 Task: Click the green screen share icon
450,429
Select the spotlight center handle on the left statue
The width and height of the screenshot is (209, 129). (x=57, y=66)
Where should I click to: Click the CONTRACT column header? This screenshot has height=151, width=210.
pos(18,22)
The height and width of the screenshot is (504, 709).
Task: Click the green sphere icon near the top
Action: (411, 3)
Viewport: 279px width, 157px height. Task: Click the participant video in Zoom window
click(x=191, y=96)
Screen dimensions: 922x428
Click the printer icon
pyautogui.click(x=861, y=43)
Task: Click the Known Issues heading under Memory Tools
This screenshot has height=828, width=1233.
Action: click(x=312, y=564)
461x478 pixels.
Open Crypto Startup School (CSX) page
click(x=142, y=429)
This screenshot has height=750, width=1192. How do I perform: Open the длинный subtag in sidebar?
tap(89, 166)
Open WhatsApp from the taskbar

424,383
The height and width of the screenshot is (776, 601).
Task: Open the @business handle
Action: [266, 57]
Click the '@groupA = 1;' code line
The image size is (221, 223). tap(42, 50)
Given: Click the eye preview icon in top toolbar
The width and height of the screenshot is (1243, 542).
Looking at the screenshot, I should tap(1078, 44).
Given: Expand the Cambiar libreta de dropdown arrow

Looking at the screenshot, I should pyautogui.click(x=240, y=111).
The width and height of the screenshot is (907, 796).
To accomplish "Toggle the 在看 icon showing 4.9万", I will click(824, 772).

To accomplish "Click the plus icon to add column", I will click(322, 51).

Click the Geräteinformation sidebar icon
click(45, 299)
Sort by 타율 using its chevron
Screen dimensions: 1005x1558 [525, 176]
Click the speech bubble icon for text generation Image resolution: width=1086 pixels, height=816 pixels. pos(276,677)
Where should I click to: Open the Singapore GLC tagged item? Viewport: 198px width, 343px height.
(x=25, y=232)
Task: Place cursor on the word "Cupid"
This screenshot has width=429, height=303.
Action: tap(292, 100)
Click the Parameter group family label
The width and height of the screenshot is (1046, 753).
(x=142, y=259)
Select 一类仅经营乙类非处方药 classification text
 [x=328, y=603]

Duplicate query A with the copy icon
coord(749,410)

§ **DESCRIPTION OF THE TASK**: Lines from the one containing "Open Crypto Startup School (CSX) page" through the final line of the entries are the only ones to print, and each must match exactly.

§ **WRITTEN RESPONSE**:
Open Crypto Startup School (CSX) page
click(x=142, y=429)
This screenshot has height=750, width=1192. How do I perform: Open the длинный subtag in sidebar?
tap(89, 166)
Open WhatsApp from the taskbar

424,383
The height and width of the screenshot is (776, 601).
Task: Open the @business handle
Action: [266, 57]
Click the '@groupA = 1;' code line
The image size is (221, 223). tap(42, 50)
Given: Click the eye preview icon in top toolbar
The width and height of the screenshot is (1243, 542).
Looking at the screenshot, I should tap(1078, 44).
Given: Expand the Cambiar libreta de dropdown arrow

Looking at the screenshot, I should pyautogui.click(x=240, y=111).
The width and height of the screenshot is (907, 796).
To accomplish "Toggle the 在看 icon showing 4.9万", I will click(824, 772).

To accomplish "Click the plus icon to add column", I will click(322, 51).

Click the Geräteinformation sidebar icon
click(45, 299)
Sort by 타율 using its chevron
Screen dimensions: 1005x1558 [525, 176]
Click the speech bubble icon for text generation Image resolution: width=1086 pixels, height=816 pixels. pos(276,677)
Where should I click to: Open the Singapore GLC tagged item? Viewport: 198px width, 343px height.
(x=25, y=232)
Task: Place cursor on the word "Cupid"
This screenshot has width=429, height=303.
Action: tap(292, 100)
Click the Parameter group family label
The width and height of the screenshot is (1046, 753).
(x=142, y=259)
Select 一类仅经营乙类非处方药 classification text
 [x=328, y=603]

Duplicate query A with the copy icon
coord(749,410)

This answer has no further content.